4 Things To Keep In Mind As I Begin The Data Engineering Journey Again
To break into the field quickly and grow more efficiently.
My ultimate goal is to help you break into the data engineering field and become a more impactful data engineer. To take this a step further and dedicate even more time to creating in-depth, practical content, I’m excited to introduce a paid membership option.
This will allow me to produce even higher-quality articles, diving deeper into the topics that matter most for your growth and making this whole endeavor more sustainable.
I’m offering a limited-time 50% discount on the annual plan to celebrate this new milestone.
Intro
I started sharing what I’ve learned about data engineering two years ago. Fortunately, many of you have supported me. I have exposed my ideas to thousands of readers, learned from talented people, and, luckily, some folks have reached out to me for help.
“How would I enter the field? “
“How would I learn to become a data engineer? “
During the conversations, I realized I was in the same situation as they were. I started the journey at zero with a non-CS background. I’ve gone through the journey with many mistakes and lessons.
Sometimes, I wish I could know something sooner.
I thought it would be a good idea to share these things with all of you.
#1 Aware of the data engineer’s responsibilities
It was the first day of my first data job in 2019.
I met the team’s members, arranged a place to sit, and got a laptop to code on. Then, I was assigned to hand over a Docker deployment of a POC. Back then, I didn’t even know what Docker and POC meant.
Turns out it was a POC of a simple “data” project with a few Docker containers that run HDFS, Spark, and Elasticsearch. I spent days to learn the Docker concept (why don’t just use the VM) and how to run those containers.
Like a robot, I didn’t care why I needed to do this; if those containers are up and running, I’m happy.
In my second job, the situation was quite the same; the difference is that I had more chances to work with real-life data.
Write a lambda function to load data from S3 to Redshift.
Write a SQL transformation on Redshift.
Oh, S3 is suck. Let’s move to the GCP (the bosses tell me to do it; don’t ask me why because I don’t know).
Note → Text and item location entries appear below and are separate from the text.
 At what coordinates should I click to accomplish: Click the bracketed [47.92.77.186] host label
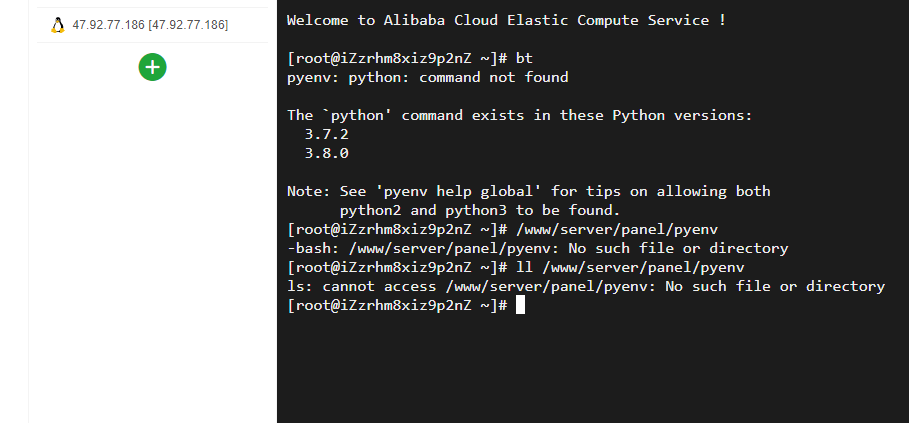188,25
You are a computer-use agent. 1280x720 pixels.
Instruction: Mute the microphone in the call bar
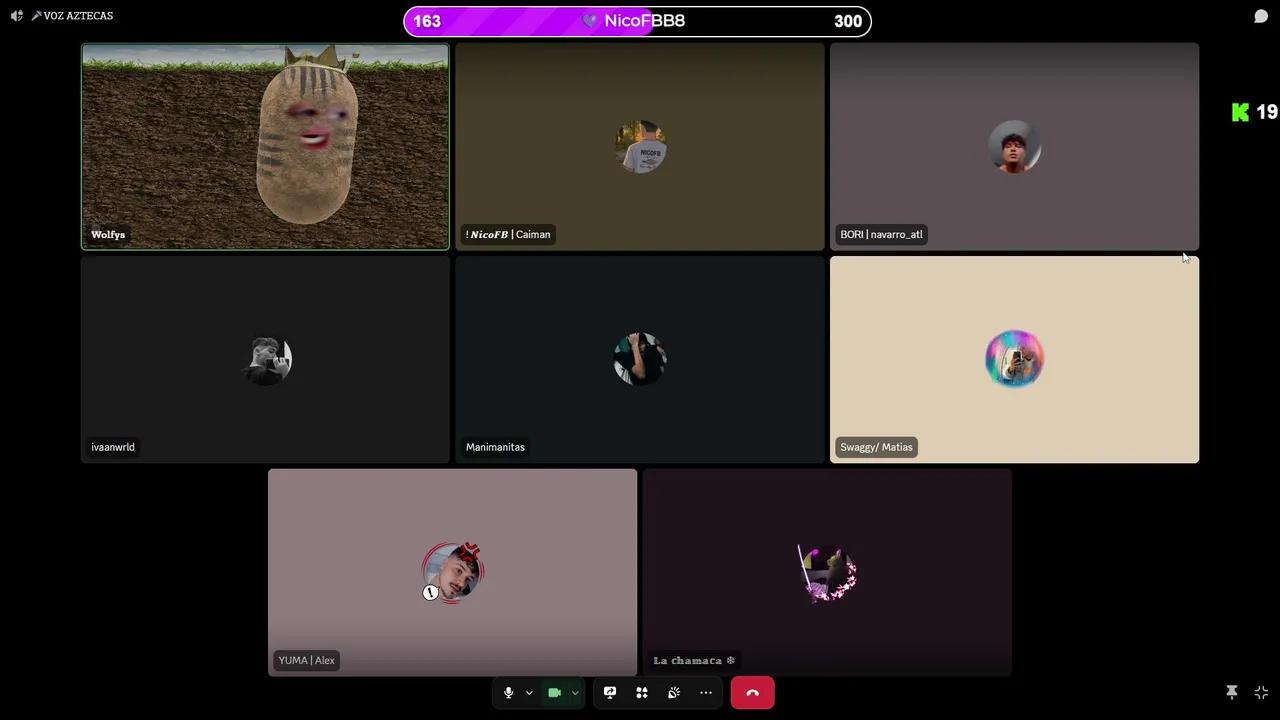pos(508,693)
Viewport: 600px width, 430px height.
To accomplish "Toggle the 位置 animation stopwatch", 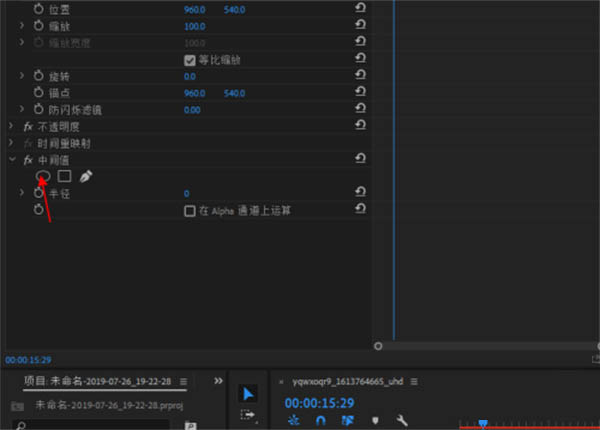I will coord(39,8).
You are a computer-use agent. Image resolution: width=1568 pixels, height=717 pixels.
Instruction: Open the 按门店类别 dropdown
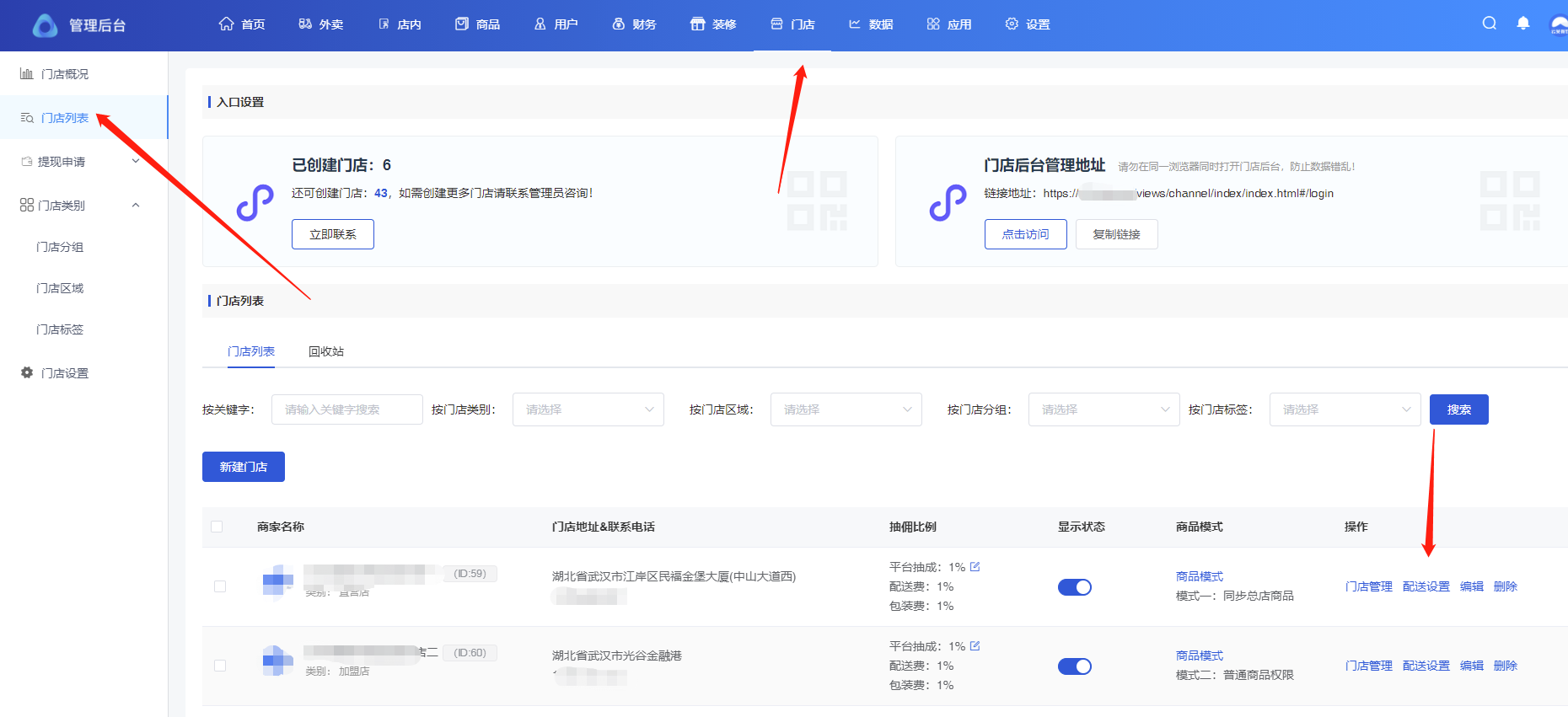pyautogui.click(x=588, y=409)
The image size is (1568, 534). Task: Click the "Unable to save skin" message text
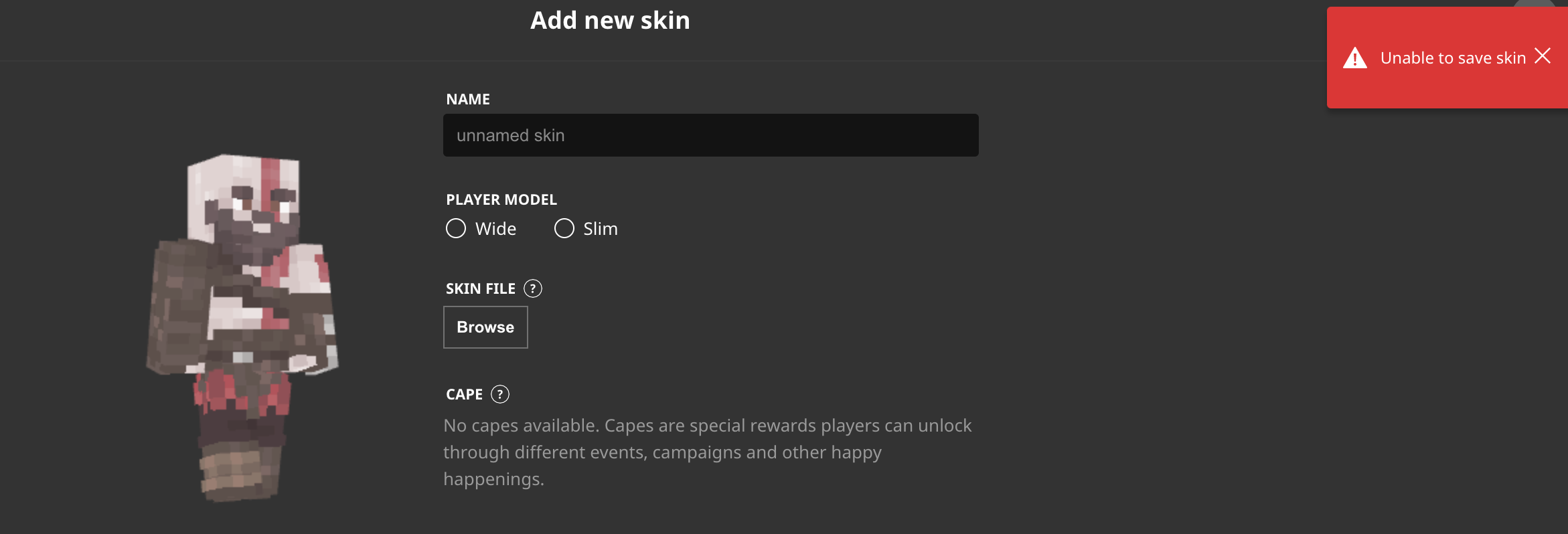pos(1453,58)
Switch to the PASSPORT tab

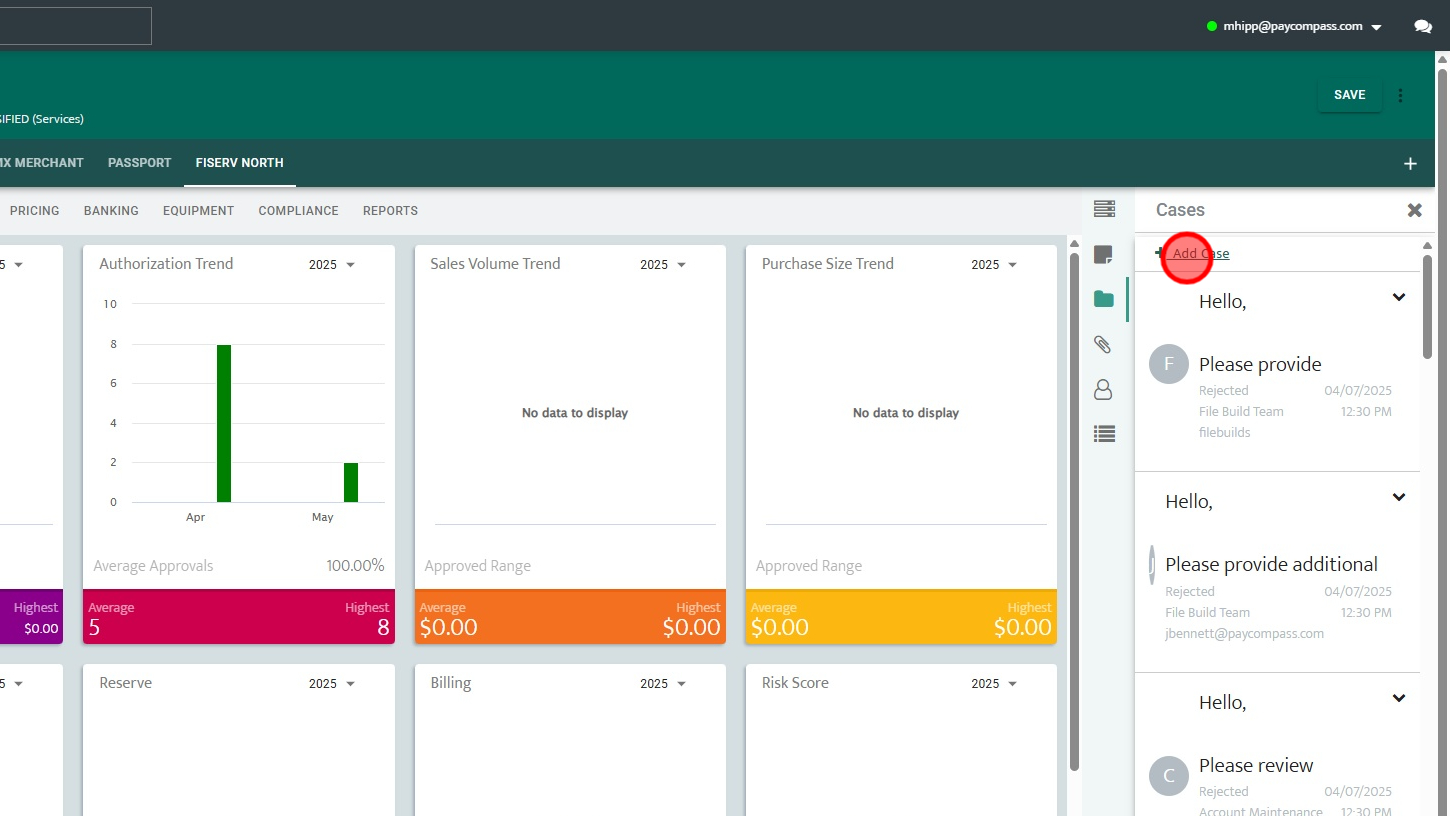click(x=140, y=163)
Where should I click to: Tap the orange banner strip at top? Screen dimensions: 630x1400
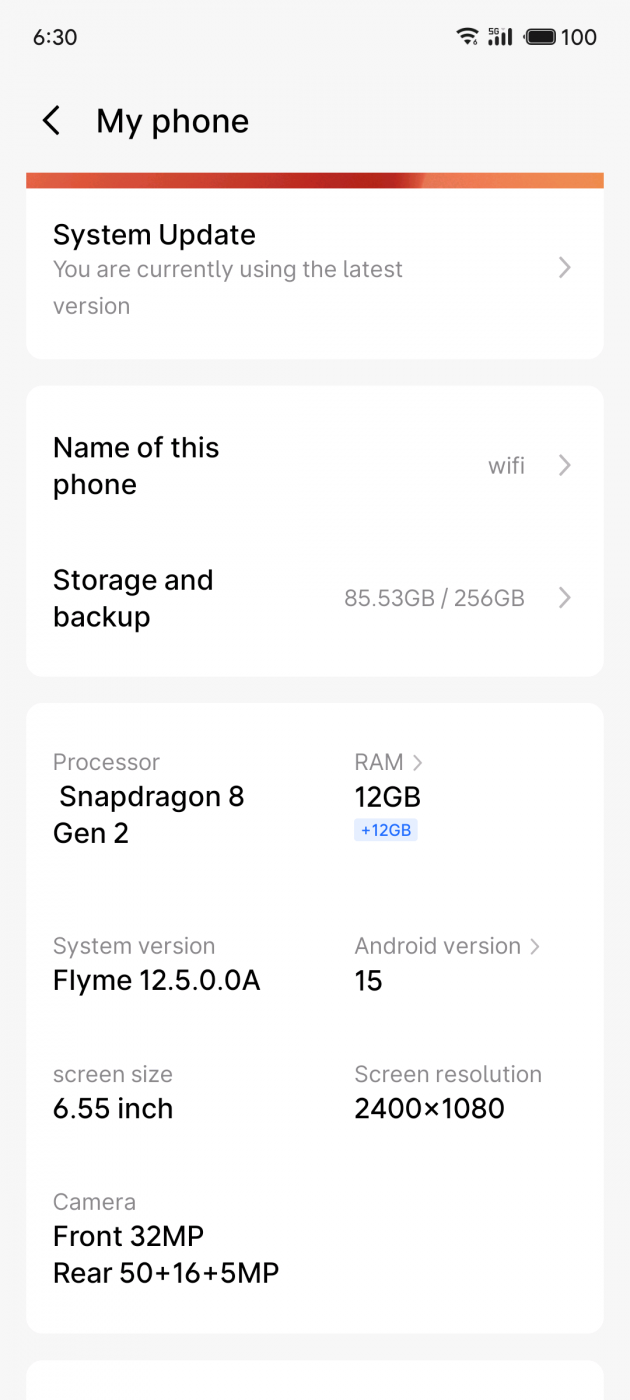click(314, 180)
I did a thing just because I had a task and wanted to complete it.
It was dangerous, and it harmed my reasoning ability. I waited for someone to give me a task. I finished it, and I felt awesome.
But over time, the task became less interesting than it used to be, and I felt less satisfied. I asked for more tasks. I stayed up late to complete them. The feeling of satisfaction increased a little bit, but it soon faded away. I asked myself, “Why am I doing this? “
This happened to me because I didn’t know exactly how to create value. I self-created the equation: task completed = value created.
I was stuck for a while before realizing the solution was easy: being aware of the data engineer's responsibilities.
Although it was straightforward, it was hard to find them online back then; even the definition of data engineering could have 10 different results on the internet.
It was not until 2022, when Joe Reis and Matt Housley released the book Fundamentals of Data Engineering, that I was enlightened.
From the book, the data engineering is:
Data engineering is the development, implementation, and maintenance of systems and processes that take in raw data and produce high-quality, consistent information that supports downstream use cases, such as analysis and machine learning. -Source-
…and the data engineer is:
A data engineer manages the data engineering lifecycle, beginning with getting data from source systems and ending with serving data for use cases, such as analysis or machine learning. -Source-
For me, this is the most important thing you should equip yourself with. It will help you identify how your work could create value, which things matter, how to identify a problem and solve it proactively, what you should learn, why you should learn a thing, and more.
Here is my recommendation: read the first two chapters of the Fundamentals of Data Engineering and do anything else to ensure you understand a data engineer’s responsibilities.
If you’re prepared to enter the field, this will help you be aware of what you should learn and why you should learn it. You will be more motivated than if you were unquestioningly learning a tool or a concept.
If you feel stuck in your data engineer career, this will help you reflect on your contribution to your organization and guide you to seek more opportunities to create more impact as a data engineer.